- [Work to be completed]:
Locate, in the data below, the line that contains "The width and height of the screenshot is (1830, 758)." and the line that contains "Given: Select the Florida bubble on the map"; reproduce exactly those two lines and every line between them, nothing more.

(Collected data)
_ _ _ _ _ _ _
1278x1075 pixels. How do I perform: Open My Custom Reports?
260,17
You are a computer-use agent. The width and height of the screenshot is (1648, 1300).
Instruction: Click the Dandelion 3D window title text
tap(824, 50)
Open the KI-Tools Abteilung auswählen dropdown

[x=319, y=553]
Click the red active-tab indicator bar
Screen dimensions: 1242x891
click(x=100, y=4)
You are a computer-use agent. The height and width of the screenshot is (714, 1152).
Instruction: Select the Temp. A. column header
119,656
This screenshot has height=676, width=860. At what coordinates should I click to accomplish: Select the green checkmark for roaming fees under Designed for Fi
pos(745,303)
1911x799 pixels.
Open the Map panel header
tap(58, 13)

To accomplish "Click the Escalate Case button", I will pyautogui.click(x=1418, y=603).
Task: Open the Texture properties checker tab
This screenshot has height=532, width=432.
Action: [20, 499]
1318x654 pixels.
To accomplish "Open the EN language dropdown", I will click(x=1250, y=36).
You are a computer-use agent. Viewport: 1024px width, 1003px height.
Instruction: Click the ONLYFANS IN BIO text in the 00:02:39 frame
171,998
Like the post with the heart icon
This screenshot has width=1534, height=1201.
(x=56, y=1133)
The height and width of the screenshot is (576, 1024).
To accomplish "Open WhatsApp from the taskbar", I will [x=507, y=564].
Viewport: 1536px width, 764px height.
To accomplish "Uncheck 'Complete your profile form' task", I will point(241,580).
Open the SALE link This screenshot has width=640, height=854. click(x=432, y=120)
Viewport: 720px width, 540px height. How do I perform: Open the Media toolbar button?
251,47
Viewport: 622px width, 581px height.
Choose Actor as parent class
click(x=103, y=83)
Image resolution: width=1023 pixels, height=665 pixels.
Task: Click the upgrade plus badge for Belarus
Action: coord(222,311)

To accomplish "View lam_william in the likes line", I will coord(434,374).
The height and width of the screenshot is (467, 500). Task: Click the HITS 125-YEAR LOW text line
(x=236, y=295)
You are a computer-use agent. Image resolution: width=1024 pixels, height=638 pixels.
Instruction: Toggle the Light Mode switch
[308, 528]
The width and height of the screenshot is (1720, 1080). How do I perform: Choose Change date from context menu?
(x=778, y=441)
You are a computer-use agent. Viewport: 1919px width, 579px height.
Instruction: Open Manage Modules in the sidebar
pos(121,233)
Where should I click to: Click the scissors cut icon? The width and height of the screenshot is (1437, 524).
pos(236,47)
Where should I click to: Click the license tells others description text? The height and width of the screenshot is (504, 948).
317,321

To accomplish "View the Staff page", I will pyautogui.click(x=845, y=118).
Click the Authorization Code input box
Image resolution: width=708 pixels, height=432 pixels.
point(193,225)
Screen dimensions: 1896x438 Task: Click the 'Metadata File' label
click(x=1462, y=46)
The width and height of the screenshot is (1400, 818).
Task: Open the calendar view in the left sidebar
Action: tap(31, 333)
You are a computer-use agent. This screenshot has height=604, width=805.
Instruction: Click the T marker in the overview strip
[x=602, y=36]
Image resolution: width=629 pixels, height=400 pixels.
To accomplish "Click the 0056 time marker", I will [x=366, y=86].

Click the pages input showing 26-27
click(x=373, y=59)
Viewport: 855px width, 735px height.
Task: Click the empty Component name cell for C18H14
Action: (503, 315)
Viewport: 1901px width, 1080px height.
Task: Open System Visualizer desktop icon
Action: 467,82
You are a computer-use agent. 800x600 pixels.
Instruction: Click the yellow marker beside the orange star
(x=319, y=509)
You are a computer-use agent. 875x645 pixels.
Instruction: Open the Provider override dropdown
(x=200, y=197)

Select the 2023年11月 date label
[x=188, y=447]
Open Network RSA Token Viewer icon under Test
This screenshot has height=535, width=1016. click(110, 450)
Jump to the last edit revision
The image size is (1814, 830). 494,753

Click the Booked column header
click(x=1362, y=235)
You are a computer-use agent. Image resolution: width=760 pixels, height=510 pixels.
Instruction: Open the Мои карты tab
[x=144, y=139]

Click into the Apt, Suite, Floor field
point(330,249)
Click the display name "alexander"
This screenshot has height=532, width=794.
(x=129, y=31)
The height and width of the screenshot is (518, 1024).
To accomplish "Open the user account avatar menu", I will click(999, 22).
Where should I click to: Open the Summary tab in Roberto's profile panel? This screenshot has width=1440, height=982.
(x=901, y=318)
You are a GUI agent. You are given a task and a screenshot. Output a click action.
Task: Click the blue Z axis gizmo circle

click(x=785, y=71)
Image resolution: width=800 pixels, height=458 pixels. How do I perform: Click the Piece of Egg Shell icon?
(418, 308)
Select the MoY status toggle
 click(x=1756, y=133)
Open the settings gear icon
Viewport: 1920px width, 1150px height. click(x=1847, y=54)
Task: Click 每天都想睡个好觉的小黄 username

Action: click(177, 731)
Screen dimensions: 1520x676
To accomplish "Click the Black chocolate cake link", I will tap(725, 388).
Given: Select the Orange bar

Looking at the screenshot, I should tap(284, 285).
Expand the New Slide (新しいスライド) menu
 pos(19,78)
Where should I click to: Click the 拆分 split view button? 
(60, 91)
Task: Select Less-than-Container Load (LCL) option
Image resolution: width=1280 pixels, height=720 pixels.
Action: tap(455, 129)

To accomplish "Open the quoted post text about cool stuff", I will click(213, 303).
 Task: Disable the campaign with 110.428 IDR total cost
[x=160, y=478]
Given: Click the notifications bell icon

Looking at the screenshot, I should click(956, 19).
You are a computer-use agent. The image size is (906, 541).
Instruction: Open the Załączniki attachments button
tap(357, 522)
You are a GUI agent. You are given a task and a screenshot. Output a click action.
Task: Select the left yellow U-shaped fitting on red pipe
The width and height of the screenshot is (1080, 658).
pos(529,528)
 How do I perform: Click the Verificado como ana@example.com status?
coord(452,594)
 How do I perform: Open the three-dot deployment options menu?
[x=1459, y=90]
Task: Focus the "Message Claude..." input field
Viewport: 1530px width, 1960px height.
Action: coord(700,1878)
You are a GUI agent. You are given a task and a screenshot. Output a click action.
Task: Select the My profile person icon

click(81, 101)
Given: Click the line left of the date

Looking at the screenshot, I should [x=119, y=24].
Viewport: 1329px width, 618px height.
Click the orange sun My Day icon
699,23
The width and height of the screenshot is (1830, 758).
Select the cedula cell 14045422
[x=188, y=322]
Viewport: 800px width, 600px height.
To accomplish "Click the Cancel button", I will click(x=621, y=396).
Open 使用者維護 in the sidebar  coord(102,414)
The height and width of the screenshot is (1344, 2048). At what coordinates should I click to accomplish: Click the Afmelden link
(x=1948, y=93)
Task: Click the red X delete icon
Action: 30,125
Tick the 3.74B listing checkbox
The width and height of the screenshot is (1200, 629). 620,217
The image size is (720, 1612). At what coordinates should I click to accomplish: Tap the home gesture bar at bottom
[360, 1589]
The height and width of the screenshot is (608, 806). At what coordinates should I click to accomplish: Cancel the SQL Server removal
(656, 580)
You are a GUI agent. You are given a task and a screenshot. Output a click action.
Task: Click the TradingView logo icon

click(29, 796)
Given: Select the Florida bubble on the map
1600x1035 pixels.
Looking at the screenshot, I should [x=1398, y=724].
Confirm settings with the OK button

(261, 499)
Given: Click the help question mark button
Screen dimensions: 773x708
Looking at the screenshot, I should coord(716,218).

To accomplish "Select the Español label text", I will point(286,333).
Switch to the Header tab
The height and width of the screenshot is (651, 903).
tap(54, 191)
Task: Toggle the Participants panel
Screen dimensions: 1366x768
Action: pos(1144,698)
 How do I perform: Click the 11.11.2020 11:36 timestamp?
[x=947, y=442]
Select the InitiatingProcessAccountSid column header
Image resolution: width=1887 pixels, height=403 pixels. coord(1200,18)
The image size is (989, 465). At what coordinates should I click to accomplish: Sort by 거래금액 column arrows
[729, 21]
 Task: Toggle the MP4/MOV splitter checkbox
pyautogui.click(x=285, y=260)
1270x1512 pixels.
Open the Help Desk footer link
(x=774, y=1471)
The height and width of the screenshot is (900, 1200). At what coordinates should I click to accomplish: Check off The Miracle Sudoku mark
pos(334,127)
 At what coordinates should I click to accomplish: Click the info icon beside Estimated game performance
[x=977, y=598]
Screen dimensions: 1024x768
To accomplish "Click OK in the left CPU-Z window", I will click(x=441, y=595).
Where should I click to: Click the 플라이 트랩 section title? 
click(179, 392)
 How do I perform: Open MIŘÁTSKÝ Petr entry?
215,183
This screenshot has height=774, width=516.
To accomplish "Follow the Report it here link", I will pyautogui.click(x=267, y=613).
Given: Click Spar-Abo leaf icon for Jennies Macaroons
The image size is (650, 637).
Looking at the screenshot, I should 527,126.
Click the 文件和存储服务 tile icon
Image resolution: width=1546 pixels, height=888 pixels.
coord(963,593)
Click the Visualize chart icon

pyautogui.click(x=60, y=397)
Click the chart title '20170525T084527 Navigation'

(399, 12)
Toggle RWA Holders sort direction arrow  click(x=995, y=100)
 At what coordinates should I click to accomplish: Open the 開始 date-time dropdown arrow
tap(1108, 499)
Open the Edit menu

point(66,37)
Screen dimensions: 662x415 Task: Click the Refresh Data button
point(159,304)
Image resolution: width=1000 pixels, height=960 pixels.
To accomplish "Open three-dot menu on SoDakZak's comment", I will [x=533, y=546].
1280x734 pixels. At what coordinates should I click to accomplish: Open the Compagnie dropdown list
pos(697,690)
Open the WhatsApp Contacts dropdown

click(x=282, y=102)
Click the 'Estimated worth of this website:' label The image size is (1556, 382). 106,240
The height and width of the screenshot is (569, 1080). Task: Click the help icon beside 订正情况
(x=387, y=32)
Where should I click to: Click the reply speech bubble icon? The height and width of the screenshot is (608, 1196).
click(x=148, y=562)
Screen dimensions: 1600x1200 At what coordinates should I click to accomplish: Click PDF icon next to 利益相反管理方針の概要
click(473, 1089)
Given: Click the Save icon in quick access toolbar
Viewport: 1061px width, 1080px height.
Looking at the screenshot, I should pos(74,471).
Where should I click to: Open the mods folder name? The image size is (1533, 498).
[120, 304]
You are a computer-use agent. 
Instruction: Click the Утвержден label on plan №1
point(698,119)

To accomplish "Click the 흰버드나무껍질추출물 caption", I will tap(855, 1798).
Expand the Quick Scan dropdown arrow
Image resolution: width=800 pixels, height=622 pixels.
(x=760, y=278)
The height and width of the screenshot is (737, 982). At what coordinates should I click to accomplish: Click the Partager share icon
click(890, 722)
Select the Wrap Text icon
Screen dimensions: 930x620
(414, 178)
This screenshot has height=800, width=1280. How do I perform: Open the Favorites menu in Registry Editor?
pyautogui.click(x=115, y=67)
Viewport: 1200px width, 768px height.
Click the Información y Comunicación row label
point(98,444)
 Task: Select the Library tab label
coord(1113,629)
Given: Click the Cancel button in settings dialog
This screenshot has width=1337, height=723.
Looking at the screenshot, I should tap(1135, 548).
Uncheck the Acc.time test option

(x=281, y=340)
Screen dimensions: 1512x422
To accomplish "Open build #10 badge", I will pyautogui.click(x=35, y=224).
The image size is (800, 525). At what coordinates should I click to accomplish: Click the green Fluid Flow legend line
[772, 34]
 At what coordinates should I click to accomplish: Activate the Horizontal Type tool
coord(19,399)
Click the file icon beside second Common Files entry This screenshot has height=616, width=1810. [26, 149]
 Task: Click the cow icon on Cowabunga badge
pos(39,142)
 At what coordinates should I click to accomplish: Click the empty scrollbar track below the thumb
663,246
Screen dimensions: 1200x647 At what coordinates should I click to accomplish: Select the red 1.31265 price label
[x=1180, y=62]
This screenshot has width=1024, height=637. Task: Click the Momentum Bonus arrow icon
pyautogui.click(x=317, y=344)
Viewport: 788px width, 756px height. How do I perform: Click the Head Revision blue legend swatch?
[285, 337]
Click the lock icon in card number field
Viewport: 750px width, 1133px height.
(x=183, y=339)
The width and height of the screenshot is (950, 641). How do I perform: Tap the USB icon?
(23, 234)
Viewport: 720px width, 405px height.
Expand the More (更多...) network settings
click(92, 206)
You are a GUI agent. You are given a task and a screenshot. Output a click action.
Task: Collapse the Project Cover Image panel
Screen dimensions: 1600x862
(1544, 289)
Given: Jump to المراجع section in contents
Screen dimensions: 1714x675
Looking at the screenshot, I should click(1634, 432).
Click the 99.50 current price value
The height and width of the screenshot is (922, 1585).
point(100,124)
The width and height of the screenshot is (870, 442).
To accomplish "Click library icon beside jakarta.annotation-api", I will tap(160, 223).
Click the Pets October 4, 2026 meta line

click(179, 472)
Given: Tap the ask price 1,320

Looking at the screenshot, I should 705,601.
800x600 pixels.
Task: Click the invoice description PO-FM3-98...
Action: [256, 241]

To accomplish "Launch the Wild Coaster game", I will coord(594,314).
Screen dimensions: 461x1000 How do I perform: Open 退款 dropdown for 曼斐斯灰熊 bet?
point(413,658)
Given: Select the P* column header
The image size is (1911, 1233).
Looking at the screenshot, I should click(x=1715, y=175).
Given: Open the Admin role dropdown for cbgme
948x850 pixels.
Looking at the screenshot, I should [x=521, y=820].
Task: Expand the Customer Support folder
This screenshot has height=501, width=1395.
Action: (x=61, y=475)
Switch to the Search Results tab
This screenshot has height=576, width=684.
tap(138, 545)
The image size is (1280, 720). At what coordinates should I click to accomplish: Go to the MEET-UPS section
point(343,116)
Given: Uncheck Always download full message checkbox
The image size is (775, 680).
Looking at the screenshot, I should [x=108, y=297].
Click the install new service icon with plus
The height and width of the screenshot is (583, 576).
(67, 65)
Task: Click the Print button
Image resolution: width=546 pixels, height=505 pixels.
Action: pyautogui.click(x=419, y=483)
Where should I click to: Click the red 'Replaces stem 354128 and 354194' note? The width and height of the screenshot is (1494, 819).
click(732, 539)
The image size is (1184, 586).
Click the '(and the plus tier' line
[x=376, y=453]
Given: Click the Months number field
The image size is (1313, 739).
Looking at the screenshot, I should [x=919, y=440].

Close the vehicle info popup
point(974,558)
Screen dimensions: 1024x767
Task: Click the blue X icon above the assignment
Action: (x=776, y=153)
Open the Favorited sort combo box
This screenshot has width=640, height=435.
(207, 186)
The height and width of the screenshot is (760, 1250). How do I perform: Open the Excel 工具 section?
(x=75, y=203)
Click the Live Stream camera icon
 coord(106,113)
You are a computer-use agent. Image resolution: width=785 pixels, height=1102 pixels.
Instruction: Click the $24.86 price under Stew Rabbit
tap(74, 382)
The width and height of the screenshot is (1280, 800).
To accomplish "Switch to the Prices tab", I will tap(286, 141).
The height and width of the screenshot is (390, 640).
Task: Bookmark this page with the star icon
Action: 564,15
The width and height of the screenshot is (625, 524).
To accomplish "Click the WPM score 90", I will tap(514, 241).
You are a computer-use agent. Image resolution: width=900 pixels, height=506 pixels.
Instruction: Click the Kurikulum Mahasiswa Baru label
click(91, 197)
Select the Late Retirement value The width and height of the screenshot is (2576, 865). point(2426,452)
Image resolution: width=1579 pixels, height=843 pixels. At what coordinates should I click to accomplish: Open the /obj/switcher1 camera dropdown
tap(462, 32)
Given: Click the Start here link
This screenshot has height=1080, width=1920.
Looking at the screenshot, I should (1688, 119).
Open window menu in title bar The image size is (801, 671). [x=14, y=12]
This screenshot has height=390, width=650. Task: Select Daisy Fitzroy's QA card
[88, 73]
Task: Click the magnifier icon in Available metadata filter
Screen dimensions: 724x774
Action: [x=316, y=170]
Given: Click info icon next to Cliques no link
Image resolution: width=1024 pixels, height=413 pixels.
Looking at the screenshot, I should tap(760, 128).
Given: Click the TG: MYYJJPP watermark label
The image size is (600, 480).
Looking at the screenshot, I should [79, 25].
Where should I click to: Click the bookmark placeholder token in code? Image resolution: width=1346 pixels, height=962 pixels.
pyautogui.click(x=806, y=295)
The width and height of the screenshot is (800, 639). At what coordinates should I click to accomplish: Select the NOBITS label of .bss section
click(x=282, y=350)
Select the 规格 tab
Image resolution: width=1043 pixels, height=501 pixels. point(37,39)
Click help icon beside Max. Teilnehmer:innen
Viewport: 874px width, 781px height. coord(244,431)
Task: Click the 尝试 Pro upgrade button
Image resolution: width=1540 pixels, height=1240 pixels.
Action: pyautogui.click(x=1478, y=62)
_ _ _ _ _ _ _
- [Answer to the exercise]:
The width and height of the screenshot is (1830, 758).
Select the cedula cell 14045422
[x=188, y=322]
Viewport: 800px width, 600px height.
To accomplish "Click the Cancel button", I will click(x=621, y=396).
Open 使用者維護 in the sidebar  coord(102,414)
The height and width of the screenshot is (1344, 2048). At what coordinates should I click to accomplish: Click the Afmelden link
(x=1948, y=93)
Task: Click the red X delete icon
Action: 30,125
Tick the 3.74B listing checkbox
The width and height of the screenshot is (1200, 629). 620,217
The image size is (720, 1612). At what coordinates should I click to accomplish: Tap the home gesture bar at bottom
[360, 1589]
The height and width of the screenshot is (608, 806). At what coordinates should I click to accomplish: Cancel the SQL Server removal
(656, 580)
You are a GUI agent. You are given a task and a screenshot. Output a click action.
Task: Click the TradingView logo icon

click(29, 796)
Given: Select the Florida bubble on the map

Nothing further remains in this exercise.